Poznali się na początku gimnazjum. Obaj byli nieufni i nie próbowali nawiązać przyjaźni z nikim, ponieważ bali się odrzucenia- Izuku z obawy, że jak komuś zaufa to ten ktoś będzie się nad nim znęcał, a Shoto już w podstawówce został odrzucony przez bandaż na oku, który zakrywał bliznę powstałą w wypadku i bał się, że ktoś wykorzysta jego przyjaźń by się z niego naśmiewać.

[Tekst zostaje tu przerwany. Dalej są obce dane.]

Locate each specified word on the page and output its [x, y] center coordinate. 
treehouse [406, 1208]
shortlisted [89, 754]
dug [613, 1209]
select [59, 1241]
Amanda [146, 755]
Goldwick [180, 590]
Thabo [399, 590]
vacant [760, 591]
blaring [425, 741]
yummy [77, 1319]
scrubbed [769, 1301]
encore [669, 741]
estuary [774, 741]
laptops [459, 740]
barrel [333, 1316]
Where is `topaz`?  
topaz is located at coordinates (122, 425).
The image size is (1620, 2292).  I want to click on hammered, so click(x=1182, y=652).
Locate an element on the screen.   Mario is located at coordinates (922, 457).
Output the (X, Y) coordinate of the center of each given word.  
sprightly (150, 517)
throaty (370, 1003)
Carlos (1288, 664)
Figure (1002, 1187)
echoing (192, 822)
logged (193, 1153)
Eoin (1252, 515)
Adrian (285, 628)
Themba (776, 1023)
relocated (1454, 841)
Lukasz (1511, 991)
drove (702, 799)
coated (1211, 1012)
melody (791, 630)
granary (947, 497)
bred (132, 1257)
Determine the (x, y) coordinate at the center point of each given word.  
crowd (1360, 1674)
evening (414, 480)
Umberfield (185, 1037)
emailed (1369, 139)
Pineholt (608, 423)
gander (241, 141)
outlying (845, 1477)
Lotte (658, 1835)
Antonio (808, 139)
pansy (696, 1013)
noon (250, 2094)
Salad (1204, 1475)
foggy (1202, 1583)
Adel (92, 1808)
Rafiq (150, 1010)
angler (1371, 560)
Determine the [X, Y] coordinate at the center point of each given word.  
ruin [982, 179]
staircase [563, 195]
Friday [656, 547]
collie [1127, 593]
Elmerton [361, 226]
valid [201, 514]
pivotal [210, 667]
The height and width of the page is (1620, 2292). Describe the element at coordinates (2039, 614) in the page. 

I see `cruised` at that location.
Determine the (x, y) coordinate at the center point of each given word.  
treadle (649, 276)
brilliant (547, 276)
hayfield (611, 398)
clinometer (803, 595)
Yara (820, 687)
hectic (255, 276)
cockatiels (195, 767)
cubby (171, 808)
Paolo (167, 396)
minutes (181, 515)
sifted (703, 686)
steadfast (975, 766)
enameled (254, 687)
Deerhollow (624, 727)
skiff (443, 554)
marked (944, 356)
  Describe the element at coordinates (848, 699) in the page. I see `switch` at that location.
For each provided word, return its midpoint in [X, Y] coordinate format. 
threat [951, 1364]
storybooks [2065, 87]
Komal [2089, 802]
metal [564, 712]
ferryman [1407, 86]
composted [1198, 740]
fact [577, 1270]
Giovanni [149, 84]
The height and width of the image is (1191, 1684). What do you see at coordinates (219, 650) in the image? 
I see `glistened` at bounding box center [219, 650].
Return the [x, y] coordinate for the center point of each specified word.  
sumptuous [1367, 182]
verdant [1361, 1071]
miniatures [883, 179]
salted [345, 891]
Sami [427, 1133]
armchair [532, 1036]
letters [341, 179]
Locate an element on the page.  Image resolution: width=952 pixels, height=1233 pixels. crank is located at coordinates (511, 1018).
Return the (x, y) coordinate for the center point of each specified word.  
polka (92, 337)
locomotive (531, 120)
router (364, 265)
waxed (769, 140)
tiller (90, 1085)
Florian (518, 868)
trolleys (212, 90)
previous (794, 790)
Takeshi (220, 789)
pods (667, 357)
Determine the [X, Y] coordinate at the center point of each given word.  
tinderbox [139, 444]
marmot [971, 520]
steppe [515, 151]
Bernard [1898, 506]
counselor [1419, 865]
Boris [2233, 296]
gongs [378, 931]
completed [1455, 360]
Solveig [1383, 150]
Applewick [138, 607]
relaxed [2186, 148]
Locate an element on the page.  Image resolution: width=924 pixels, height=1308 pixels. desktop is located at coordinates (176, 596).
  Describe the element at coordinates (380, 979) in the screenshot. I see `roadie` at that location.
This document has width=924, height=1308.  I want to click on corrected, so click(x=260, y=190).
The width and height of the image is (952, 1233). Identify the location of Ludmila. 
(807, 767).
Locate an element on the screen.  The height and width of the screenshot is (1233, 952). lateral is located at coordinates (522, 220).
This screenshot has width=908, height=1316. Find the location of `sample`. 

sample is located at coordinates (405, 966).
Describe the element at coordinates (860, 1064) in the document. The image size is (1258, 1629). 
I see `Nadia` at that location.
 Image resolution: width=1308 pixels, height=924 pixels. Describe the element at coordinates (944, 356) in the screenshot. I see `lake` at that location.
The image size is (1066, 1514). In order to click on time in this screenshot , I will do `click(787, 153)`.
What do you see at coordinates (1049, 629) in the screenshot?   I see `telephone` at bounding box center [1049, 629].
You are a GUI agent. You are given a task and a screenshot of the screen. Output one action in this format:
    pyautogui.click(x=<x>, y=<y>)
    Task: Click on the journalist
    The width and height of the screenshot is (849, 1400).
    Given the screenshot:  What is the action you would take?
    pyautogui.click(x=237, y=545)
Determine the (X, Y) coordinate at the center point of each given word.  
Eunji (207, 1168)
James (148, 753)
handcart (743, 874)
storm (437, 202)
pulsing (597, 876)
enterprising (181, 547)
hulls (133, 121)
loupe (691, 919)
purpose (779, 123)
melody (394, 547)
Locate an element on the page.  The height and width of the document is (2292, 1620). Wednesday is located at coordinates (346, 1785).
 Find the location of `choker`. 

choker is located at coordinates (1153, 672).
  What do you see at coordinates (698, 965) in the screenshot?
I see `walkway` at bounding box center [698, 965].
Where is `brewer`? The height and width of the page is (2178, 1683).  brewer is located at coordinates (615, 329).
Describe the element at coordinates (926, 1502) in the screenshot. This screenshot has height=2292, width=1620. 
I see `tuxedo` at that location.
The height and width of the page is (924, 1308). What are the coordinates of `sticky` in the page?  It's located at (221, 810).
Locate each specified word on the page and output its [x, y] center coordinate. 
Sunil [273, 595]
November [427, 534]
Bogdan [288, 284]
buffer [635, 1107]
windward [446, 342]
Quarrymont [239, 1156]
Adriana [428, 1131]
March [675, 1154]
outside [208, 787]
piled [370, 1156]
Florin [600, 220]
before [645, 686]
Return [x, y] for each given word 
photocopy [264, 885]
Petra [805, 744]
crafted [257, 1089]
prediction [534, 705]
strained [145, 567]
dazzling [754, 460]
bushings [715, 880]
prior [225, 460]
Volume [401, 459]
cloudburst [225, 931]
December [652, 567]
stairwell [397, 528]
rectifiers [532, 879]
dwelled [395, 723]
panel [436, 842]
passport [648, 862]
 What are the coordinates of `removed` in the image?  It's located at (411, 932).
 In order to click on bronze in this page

Zaczęli rozmawiać ze sobą, gdy w szkole musieli wykonać projekt w parach, szczęśliwie dla nich nauczyciel dobrał ich razem i musieli nawiązać między sobą kontakt i tak od słowa do słowa się zaprzyjaźnili. Dzięki temu, gdy nad Izuku ktoś się znęcał ten szedł do Shoto po pocieszenie, tak samo heterochromik szedł do zielonookiego po cieszenie, gdy ten miał dość przebywania w domu. Podczas tych gorszych dni jeden drugiego potrafił zrozumieć i sprawić by poczuł się lepiej.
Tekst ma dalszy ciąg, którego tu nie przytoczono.